Look for mentors who have strong communication skills and are happy to listen to you so that they can guide you in the best possible way.

3. Demonstrates Willingness to Share Knowledge

Some successful business owners have a habit of gatekeeping. They’re not willing to share their knowledge with others because they feel it would be counterproductive to their business goals. A mentor who thinks like that will be of no use to you. Make sure that the person you choose as your mentor is ready and willing to share their knowledge.

4. Has a Track Record of Success

You obviously want to learn from someone who has done it all and has achieved success. Your mentor should have a clear track record of being successful in this industry. This will give you the confidence that what they’re sharing with you is valuable and that you can use it to scale your business to new heights.

It’s Only a Matter of Time Before the Mentee Becomes the Mentor

All mentors were once mentees themselves. The help they received early on sparks in them the desire to be just as helpful to others once they become successful. After you become successful in your industry, be sure to give back to the community and take aspiring business owners under your wing so that they can achieve success as well. 

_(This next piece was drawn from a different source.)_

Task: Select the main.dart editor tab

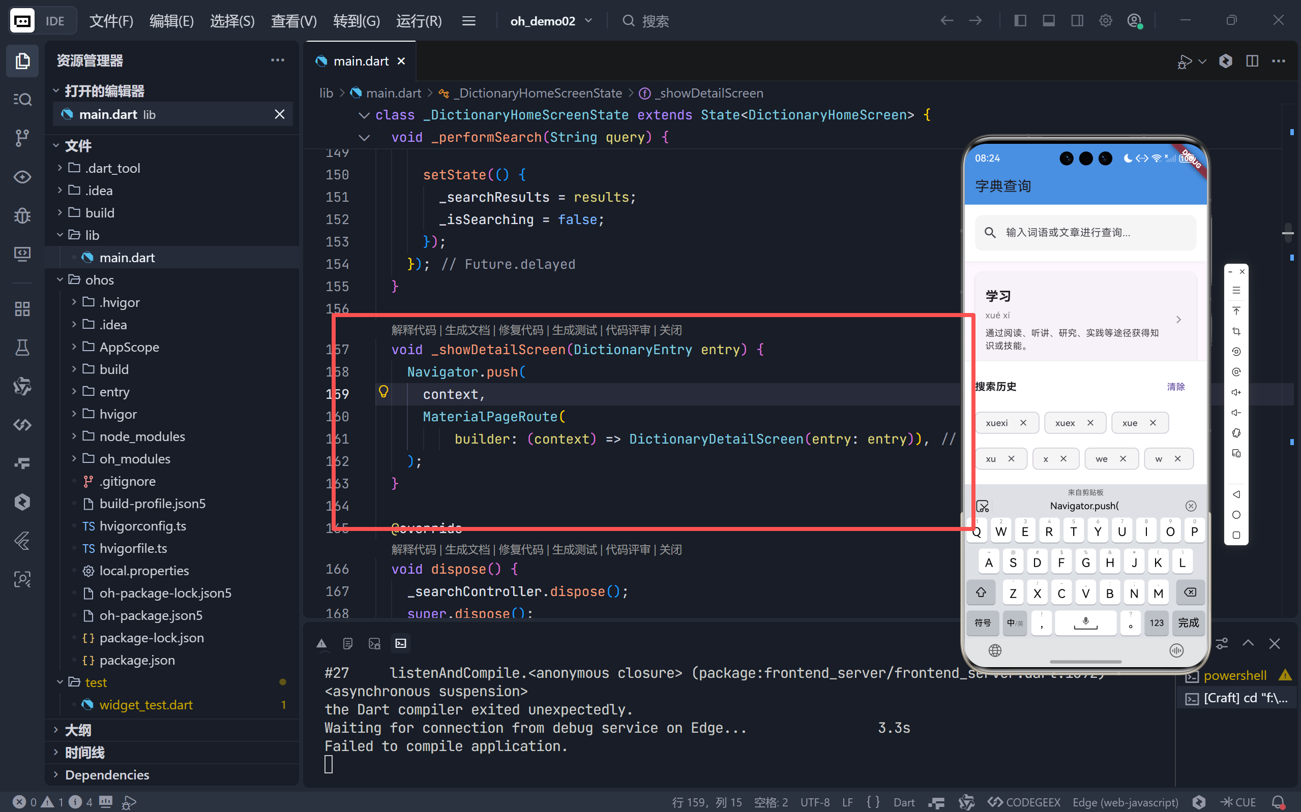Action: [360, 61]
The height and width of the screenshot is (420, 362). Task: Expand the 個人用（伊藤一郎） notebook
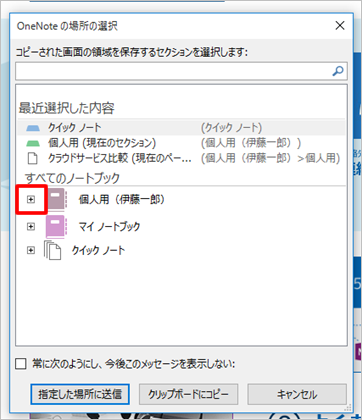coord(31,199)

In addition to good mentorship, you also need prudent financial management if your business is to thrive. That’s why when you use Doola bookkeeping, you have the peace of mind that with its efficient bookkeeping services, you’re in the prime position for long-term success.


How often should you meet with your business mentor?

There’s no rule but you should aim to meet your mentor for at least one hour per month, if not more, for at least one year. That should be enough time to help you through most challenges, but if your specific situation requires it, you can request more time.

What can you expect from a business-mentorship relationship?

​​You can expect to receive knowledge from the business-mentorship relationship that helps you avoid the trials and tribulations of scaling the business. By relying on their expertise you can avoid making some costly mistakes in the course of business.

How long does a business-mentorship relationship typically last?

It depends on the mentor that you’re working with and the sort of time commitment they’re able to make. Most mentorship relationships will generally last from several months to a year or more.

Can business mentors provide funding for your business?

Business mentors will typically not provide funding for your business but they may introduce you to their network that will likely include investors looking out for new investment opportunities.

What if your mentor’s advice conflicts with your ideas?

It’s not uncommon for a mentor’s advice to conflict with your ideas. That’s fine, just be respectful of their opinions even if they don’t reconcile with yours, and compare their advice with what you believe in so that you can make an informed decision.